■ **Exercise data**:
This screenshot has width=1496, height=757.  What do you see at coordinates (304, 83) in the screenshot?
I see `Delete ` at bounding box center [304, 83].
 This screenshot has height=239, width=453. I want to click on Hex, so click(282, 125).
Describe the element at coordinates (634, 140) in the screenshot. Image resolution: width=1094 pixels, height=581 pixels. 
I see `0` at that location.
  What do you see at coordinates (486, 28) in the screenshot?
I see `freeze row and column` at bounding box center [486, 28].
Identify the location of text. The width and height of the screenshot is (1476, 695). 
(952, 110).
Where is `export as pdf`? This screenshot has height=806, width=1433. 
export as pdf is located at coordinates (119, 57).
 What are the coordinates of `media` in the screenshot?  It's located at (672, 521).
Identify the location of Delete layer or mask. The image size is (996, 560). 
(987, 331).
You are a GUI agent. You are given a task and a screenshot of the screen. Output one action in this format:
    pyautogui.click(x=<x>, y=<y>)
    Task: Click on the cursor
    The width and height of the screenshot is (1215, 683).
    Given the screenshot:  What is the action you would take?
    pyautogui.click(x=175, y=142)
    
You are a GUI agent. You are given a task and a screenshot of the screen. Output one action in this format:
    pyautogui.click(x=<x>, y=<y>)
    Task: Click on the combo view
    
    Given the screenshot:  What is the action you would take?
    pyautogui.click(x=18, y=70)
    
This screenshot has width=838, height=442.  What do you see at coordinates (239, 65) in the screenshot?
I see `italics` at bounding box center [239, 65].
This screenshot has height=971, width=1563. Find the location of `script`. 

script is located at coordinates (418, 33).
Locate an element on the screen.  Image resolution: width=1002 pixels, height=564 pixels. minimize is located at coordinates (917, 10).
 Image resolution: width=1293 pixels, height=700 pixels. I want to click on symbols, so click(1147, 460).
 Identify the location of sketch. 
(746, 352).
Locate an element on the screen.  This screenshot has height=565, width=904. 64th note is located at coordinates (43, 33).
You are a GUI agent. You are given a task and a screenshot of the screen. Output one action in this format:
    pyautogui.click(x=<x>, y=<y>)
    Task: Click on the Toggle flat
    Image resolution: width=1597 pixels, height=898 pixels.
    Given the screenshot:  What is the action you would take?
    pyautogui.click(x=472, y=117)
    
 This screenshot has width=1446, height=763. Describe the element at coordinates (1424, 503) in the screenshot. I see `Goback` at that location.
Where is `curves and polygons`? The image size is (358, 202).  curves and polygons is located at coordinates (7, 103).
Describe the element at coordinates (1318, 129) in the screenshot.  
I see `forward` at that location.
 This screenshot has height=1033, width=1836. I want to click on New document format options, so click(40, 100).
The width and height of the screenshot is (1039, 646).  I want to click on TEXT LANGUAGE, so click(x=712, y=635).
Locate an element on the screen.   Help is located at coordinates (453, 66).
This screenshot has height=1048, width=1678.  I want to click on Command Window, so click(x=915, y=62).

■ **The request**: Lay out each line of the entries above as a Markdown table with the columns Row and Line, numbering the rows in order and omitting blank lines.

■ **Written solution**:
| Row | Line |
|---|---|
| 1 | This screenshot has width=1496, height=757.  What do you see at coordinates (304, 83) in the screenshot? |
| 2 | I see `Delete ` at bounding box center [304, 83]. |
| 3 |  This screenshot has height=239, width=453. I want to click on Hex, so click(282, 125). |
| 4 | Describe the element at coordinates (634, 140) in the screenshot. Image resolution: width=1094 pixels, height=581 pixels.  |
| 5 | I see `0` at that location. |
| 6 |   What do you see at coordinates (486, 28) in the screenshot? |
| 7 | I see `freeze row and column` at bounding box center [486, 28]. |
| 8 | Identify the location of text. The width and height of the screenshot is (1476, 695).  |
| 9 | (952, 110). |
| 10 | Where is `export as pdf`? This screenshot has height=806, width=1433.  |
| 11 | export as pdf is located at coordinates (119, 57). |
| 12 |  What are the coordinates of `media` in the screenshot?  It's located at (672, 521). |
| 13 | Identify the location of Delete layer or mask. The image size is (996, 560).  |
| 14 | (987, 331). |
| 15 | You are a GUI agent. You are given a task and a screenshot of the screen. Output one action in this format: |
| 16 |     pyautogui.click(x=<x>, y=<y>) |
| 17 |     Task: Click on the cursor |
| 18 |     The width and height of the screenshot is (1215, 683). |
| 19 |     Given the screenshot:  What is the action you would take? |
| 20 |     pyautogui.click(x=175, y=142) |
| 21 | You are a GUI agent. You are given a task and a screenshot of the screen. Output one action in this format: |
| 22 |     pyautogui.click(x=<x>, y=<y>) |
| 23 |     Task: Click on the combo view |
| 24 |     Given the screenshot:  What is the action you would take? |
| 25 |     pyautogui.click(x=18, y=70) |
| 26 | This screenshot has width=838, height=442.  What do you see at coordinates (239, 65) in the screenshot? |
| 27 | I see `italics` at bounding box center [239, 65]. |
| 28 | This screenshot has height=971, width=1563. Find the location of `script`.  |
| 29 | script is located at coordinates (418, 33). |
| 30 | Locate an element on the screen.  Image resolution: width=1002 pixels, height=564 pixels. minimize is located at coordinates (917, 10). |
| 31 |  Image resolution: width=1293 pixels, height=700 pixels. I want to click on symbols, so click(1147, 460). |
| 32 |  Identify the location of sketch.  |
| 33 | (746, 352). |
| 34 | Locate an element on the screen.  This screenshot has height=565, width=904. 64th note is located at coordinates (43, 33). |
| 35 | You are a GUI agent. You are given a task and a screenshot of the screen. Output one action in this format: |
| 36 |     pyautogui.click(x=<x>, y=<y>) |
| 37 |     Task: Click on the Toggle flat |
| 38 |     Image resolution: width=1597 pixels, height=898 pixels. |
| 39 |     Given the screenshot:  What is the action you would take? |
| 40 |     pyautogui.click(x=472, y=117) |
| 41 |  This screenshot has width=1446, height=763. Describe the element at coordinates (1424, 503) in the screenshot. I see `Goback` at that location. |
| 42 | Where is `curves and polygons`? The image size is (358, 202).  curves and polygons is located at coordinates (7, 103). |
| 43 | Describe the element at coordinates (1318, 129) in the screenshot.   |
| 44 | I see `forward` at that location. |
| 45 |  This screenshot has height=1033, width=1836. I want to click on New document format options, so click(40, 100). |
| 46 | The width and height of the screenshot is (1039, 646).  I want to click on TEXT LANGUAGE, so click(x=712, y=635). |
| 47 | Locate an element on the screen.   Help is located at coordinates (453, 66). |
| 48 | This screenshot has height=1048, width=1678.  I want to click on Command Window, so click(x=915, y=62). |